For tourists who prefer to explore a city without having to dodge the crowds of locals who populate it, Wednesday might be just the day to take a look around the Italian capital of Rome – just so long as you don’t believe the recent prediction regarding the city.
As the BBC reports, an apparent prediction of a quake hitting the capital on May 11 has alarmed its residents to such am extent that there has been an 18 percent jump in the number of city workers asking for the day off. The prediction is said to have been made in 1915 by a scientist called Raffaele Bendandi. He died 30 years ago.
Not surprisingly, the Internet has been playing its part in fuelling speculation about the supposed May 11 quake, with social networking sites alive with chatter on the subject.

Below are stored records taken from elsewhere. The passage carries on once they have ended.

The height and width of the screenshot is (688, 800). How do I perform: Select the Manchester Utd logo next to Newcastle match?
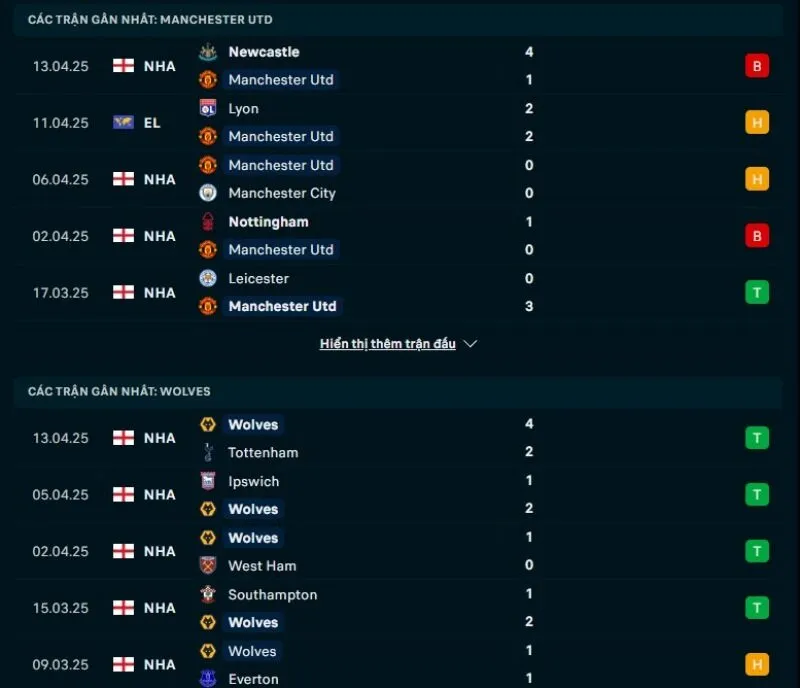207,80
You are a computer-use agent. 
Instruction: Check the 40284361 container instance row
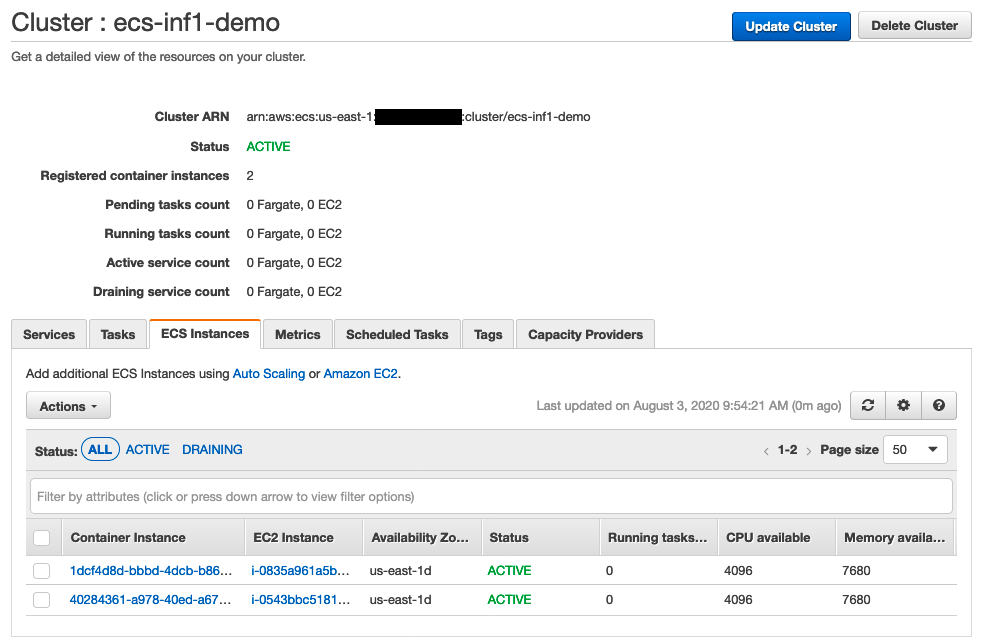[x=42, y=600]
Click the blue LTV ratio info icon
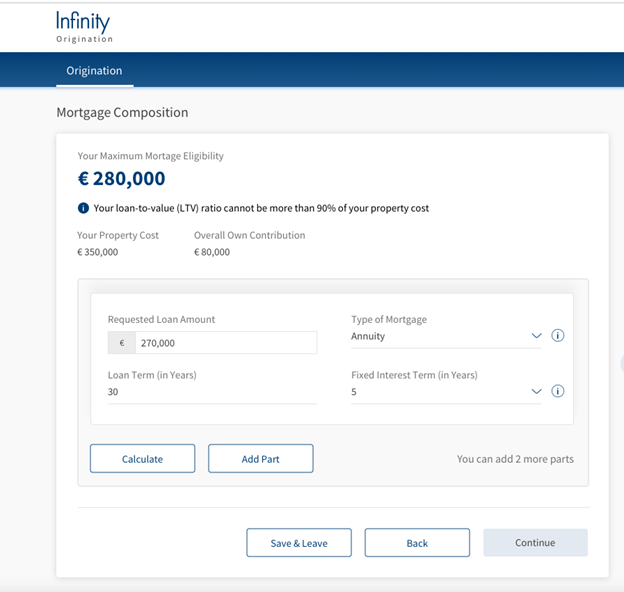The image size is (624, 592). pyautogui.click(x=83, y=208)
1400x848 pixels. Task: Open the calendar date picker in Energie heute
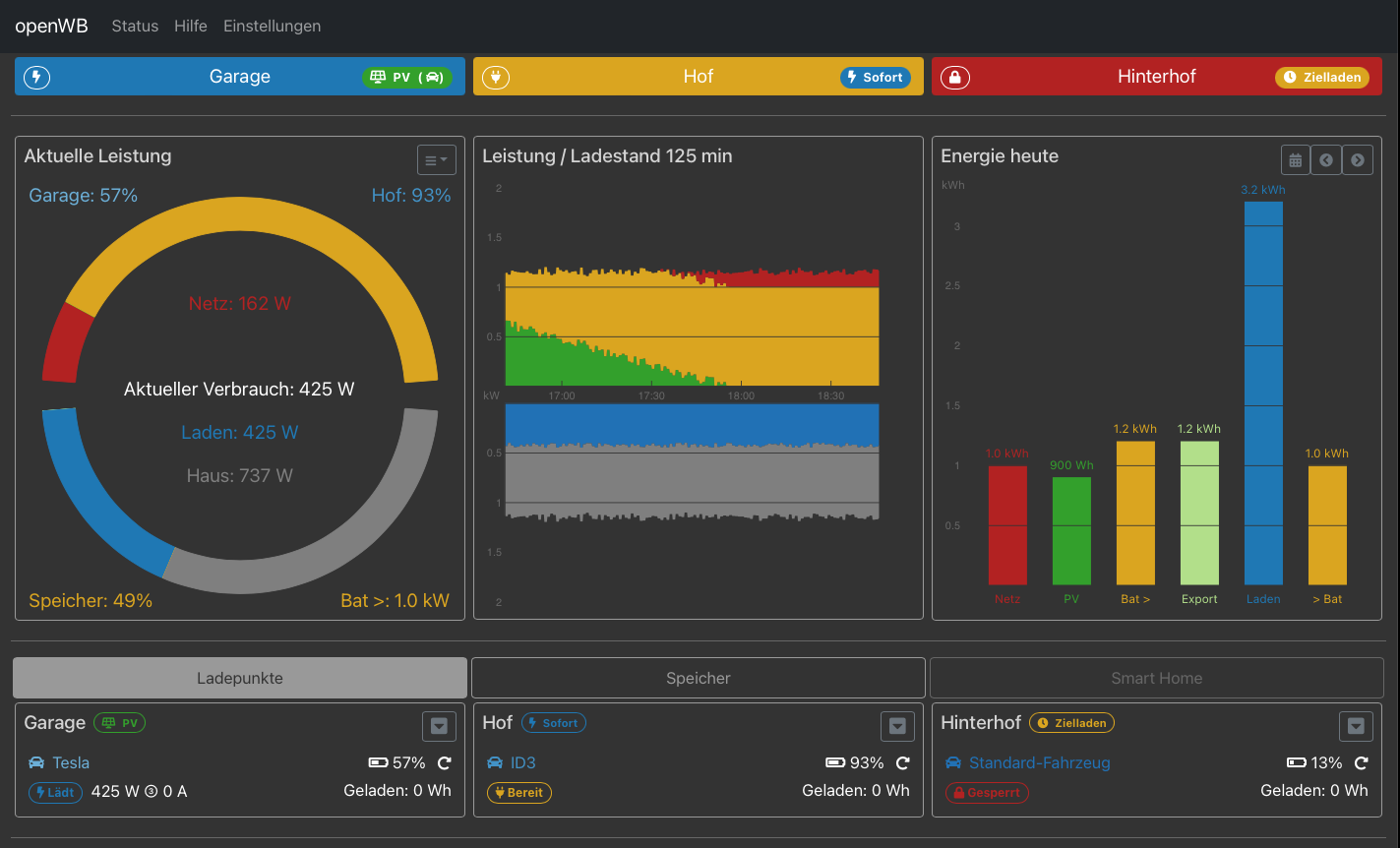1296,160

TV stations, as well as the country’s emergency response agency, have tried to reassure residents that it is impossible to tell precisely where and when a quake will strike, but their efforts have fallen on deaf ears for many.
Custodians of Bendandi’s papers have also come forward to say they cannot find any mention of this particular prediction in the late scientist’s work. Most in the capital will recall the damaging 2009 quake that hit the town of L’Aquila, 60 miles from Rome, and it is this memory which is likely making many people more nervous than they otherwise would be.
The BBC’s report says that Bendandi became widely known in Italy in the 1920s when he apparently predicted a 1923 quake that killed 1,000 people. The scientist believed that quakes could be predicted by studying the movement of the planets. He was even honoured by the Italian dictator Mussolini.
Hopefully the day will pass off without any major ground-shaking incidents in the Italian capital (or anywhere else for that matter), and that anyone who has taken the day off can enjoy a relaxing time in the countryside, or wherever it is they’ve escaped to.